Research
Cooperated with Meichun LIU and Yuyan Liang
Presented on Chinese Lexical Semantic Workshop (CLSW) in 2022 and will be embodied in conference proceedings by Springer.
Abstract: This project uses automatic tools to identify specific cases of flexible use of adjectives and nouns in Chinese social media and analyzes this newly arising lexical semantic change with usage-based approach. The analysis aims to answer the research questions about characteristics and the motivation of the alternations.
"类案类判"中人工智能与人类智能之限度与效用
Cooperated with Meng Zhang
Awarded the third prize in '东方法学新锐奖论文大赛' and will be published by CNKI in collected papers
Abstract: For historical reasons, the legal system of Hong Kong mainly adopts the common law, which usually lists the cases with similar facts and legal basis to summarize the general legal rules for judgements. At the same time, the legal system of Mainland China also uses guiding cases from the Supreme People’s Court as supplement of statutory law. In both Hong Kong and Mainland China, the analysis and usage of precedents are crucial for judicial system. Previous retrieval systems mainly use similarity of document embeddings or keywords matching to find similar cases. However, the retrieved content may not be enough accurate for users. This section selects criminal guiding cases as samples to build a hybrid model for automatic recognition of focus of dispute, providing more accurate evidence for similar cases retrieval.
Material Prediction using word embeddings
Paper writing
Abstract: This project aims to find materials suitable for both 'passivating' method (coating a material so it becomes passive) and 'contact' (a kind of structure in solar cell) based on different kinds of word embedding, like Word2Vec and BERT.
Opinion Mining for Maximizing Discoverability of Energy Materials by Deep Learning Methods
Paper writing
Code: TextMaster
Abstract: This project adapted the opinion mining technique to the body content of energy material-related publications and proposed an automatic system composed of four modules: (i) text preparation, (ii) opinion extraction, (iii) opinion classification, and (iv) opinion mining for information analysis. In the (i) module, a mixed-topic opinion dataset was generated by pseudo labelling and proofreading. In both (ii) and (iii), deep learning models were trained on this dataset and achieved high performance. The (iv) module analyzed the mined opinions to provide interdisciplinary insights with detailed references from various aspects, such as manufacturing performance and natural properties. Furthermore, opinions towards thermoelectric materials were used to improve the rank correlation of experimental results with predicted ranking for maximum power factor from 59% to 69%, outperforming the existing embedding-based method. This work introduces a novel perspective on the assimilation and integration of knowledge performed by opinion mining, which allows researchers to become informed about the key results published in the literature, making decisions on the most promising path forward.

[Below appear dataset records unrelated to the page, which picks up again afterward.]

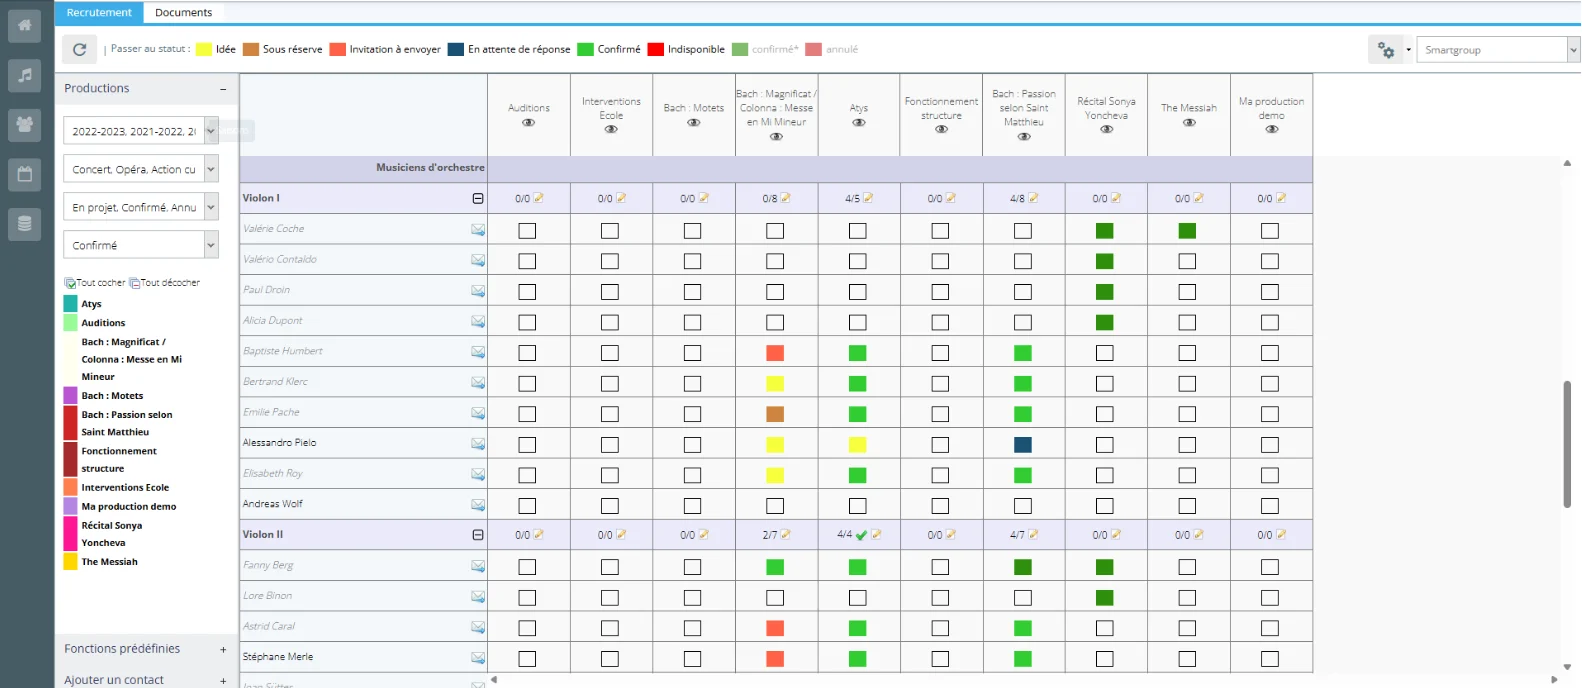This screenshot has width=1582, height=688.
Task: Tick Valérie Coche's checkbox under Auditions
Action: point(527,231)
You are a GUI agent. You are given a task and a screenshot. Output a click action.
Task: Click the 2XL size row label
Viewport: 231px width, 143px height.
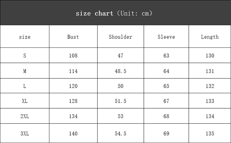(x=25, y=116)
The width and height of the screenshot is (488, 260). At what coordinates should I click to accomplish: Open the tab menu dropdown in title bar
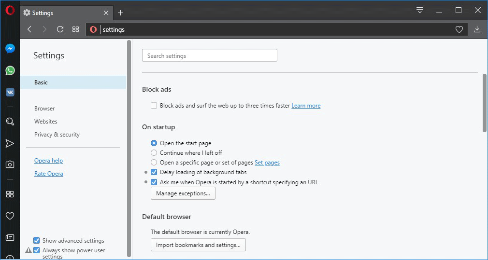(x=420, y=10)
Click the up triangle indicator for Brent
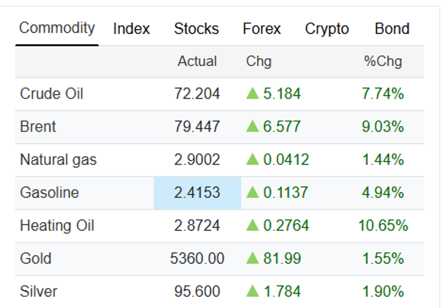This screenshot has width=443, height=308. 253,127
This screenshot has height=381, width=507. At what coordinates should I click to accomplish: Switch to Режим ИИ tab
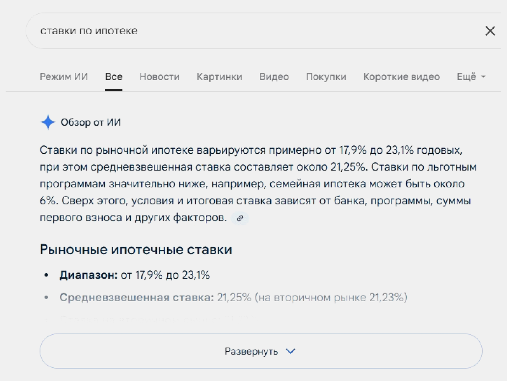pyautogui.click(x=64, y=77)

An opinion mining method of Chinese and English e-commercial comments based on dependency parsing and rules
Patent under application (Application Announcement Date: 2022.03.04)
Abstract: This invention relates to the technical field of text mining, and discloses a Chinese and English comment opinion mining method combining dependency parsing and rules. The method considers the syntax tree information and the emotional polarity of vocabulary at the same time, summarizes comments in a multi-dimensional manner such as grammar and part of speech, and defines a plurality of opinion extraction rules, so as to effectively identify the opinion-related vocabulary. This method not only reduces the cost of manually labeling data, but also improves the problem of low screening accuracy of candidate opinions to a certain extent. For each opinion and the clause where the opinion is located, the method makes emotional judgment at the level of phrase and single sentence, captures the emotional tendency of consumers in different attribute dimensions of the same commodity, and filters the opinions according to the emotional score to screen out the opinions which have low emotional polarity. The final fine-grained opinions reflect consumers' overall emotional tendency towards the commodity, which can help businesses make decisions in time.